In our bower.json we have this dependency:
"ourpackage": "git+https://xxx.visualstudio.com/DefaultCollection/_git/ourpackage#1.2.3"
I'm using alternate credentials and this works fine on my machine.
When I run this on Visual Studio Team Services it fails as it doesn't have my credentials. I don't want to add my personal alternate credentials to the bower.json file.

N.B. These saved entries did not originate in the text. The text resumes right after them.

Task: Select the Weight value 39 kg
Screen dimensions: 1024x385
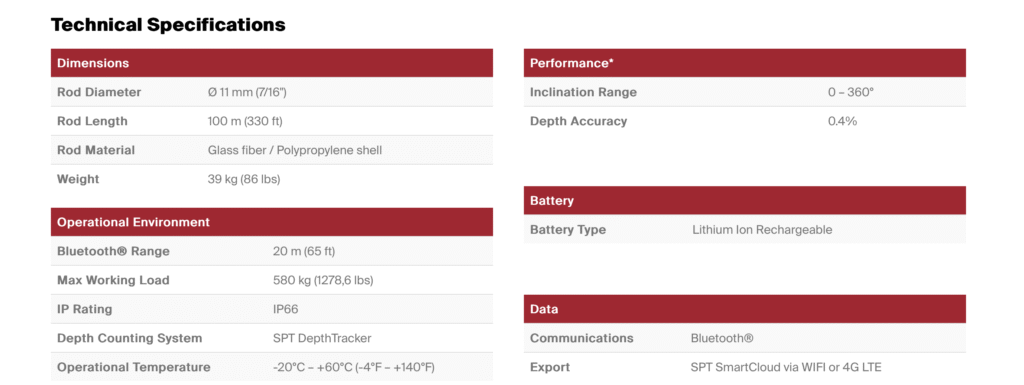Action: [x=244, y=179]
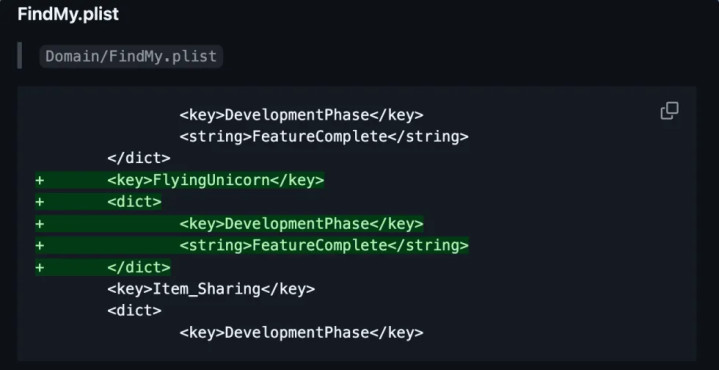Click the plus marker beside added dict line
Viewport: 719px width, 370px height.
click(x=40, y=202)
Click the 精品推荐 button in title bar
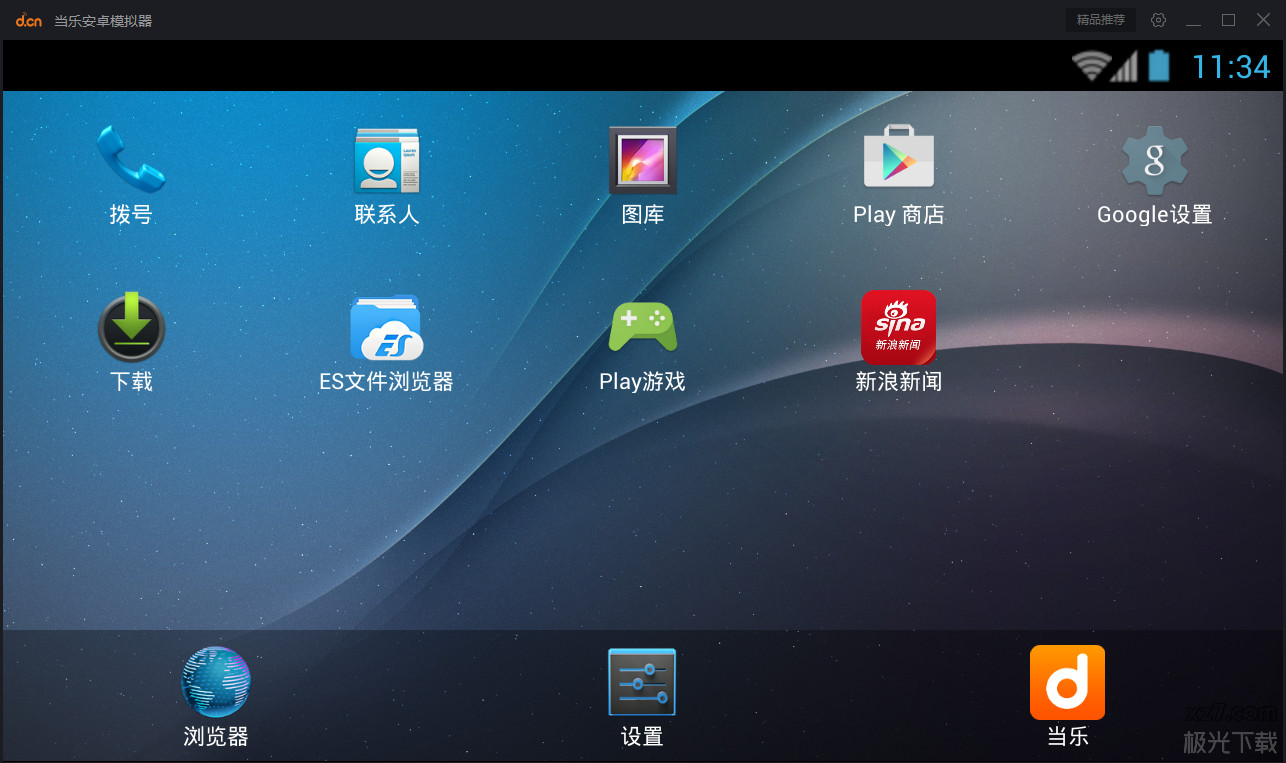The width and height of the screenshot is (1286, 763). 1100,20
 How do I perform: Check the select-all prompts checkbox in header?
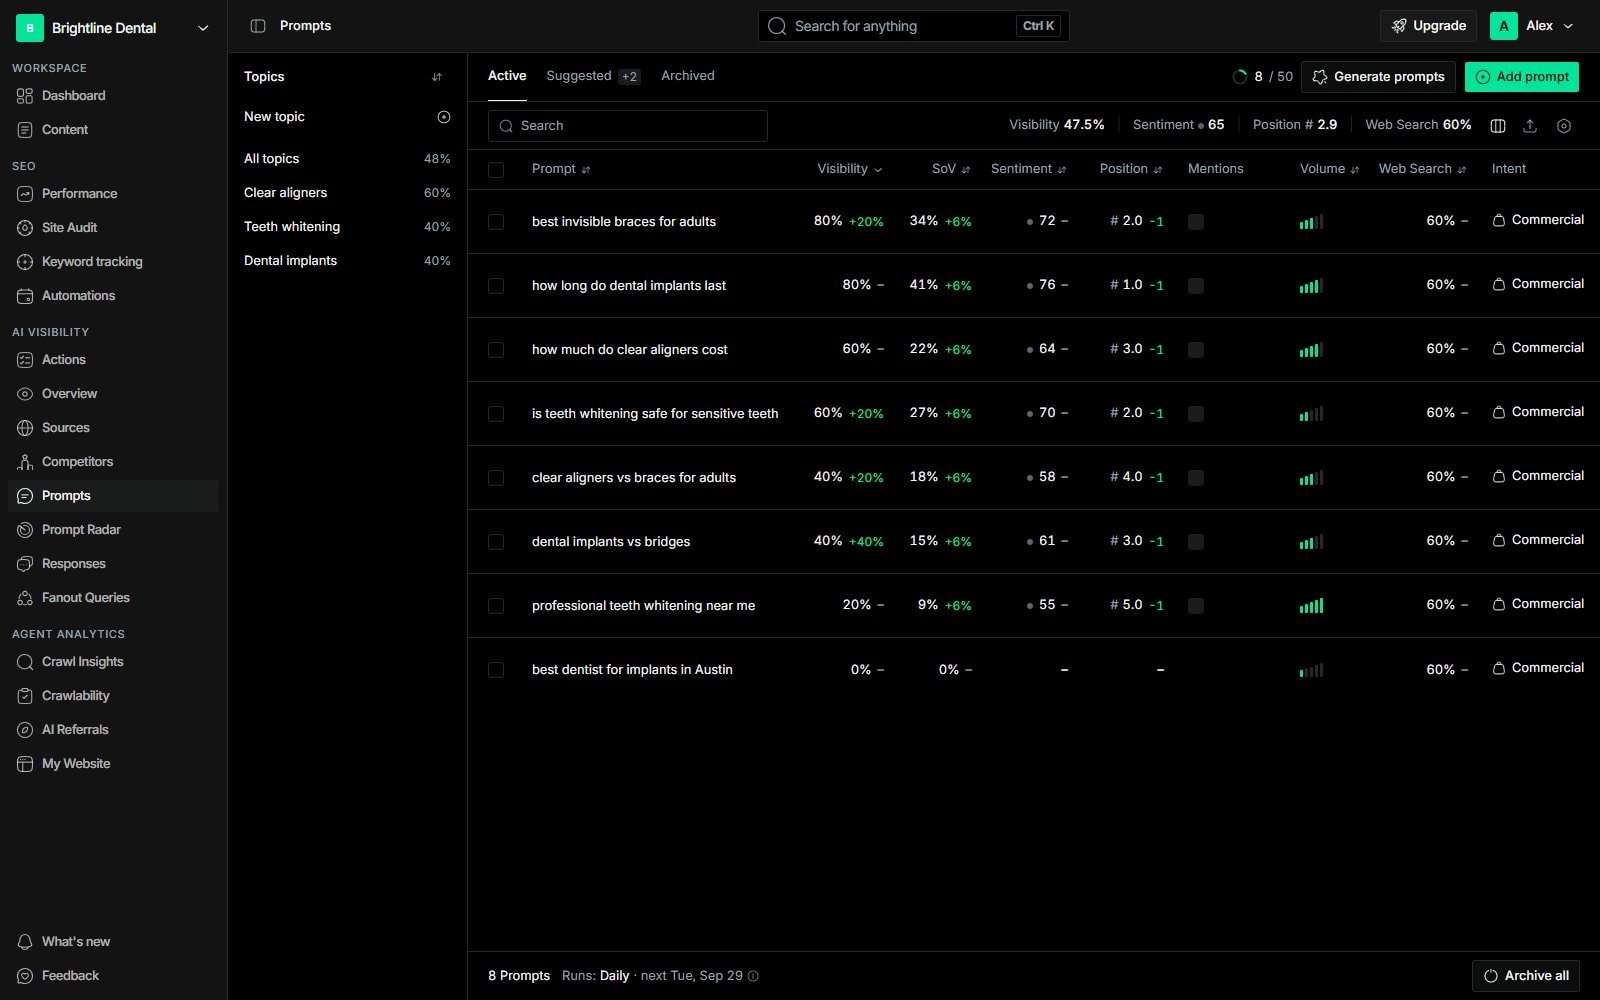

Another solution would be to just add the files to our project without using bower.
Is there another solution to this?
I ran across this same issue and fixed it like this:
- Make sure to select Options > Allow Scripts to Access OAuth Token in the build definition.
Add a powershell script task to your build definition task, before your bower install command task
$file = "path\to\bower.json"
(Get-Content $file| ForEach-Object { $_ -replace "https://your.visualstudio.com", "https://un:$env:SYSTEM_ACCESSTOKEN@your.visualstudio.com" }) | Set-Content $file
The one caveat I found is that if you have a dependency tree of bower packages hosted on VSTS, you'll have to add all of the dependencies in the tree to your root bower.json file, i.e. package1 includes package2 in its bower.json - you'll need to include both package1 and package2 in your build project's bower.json.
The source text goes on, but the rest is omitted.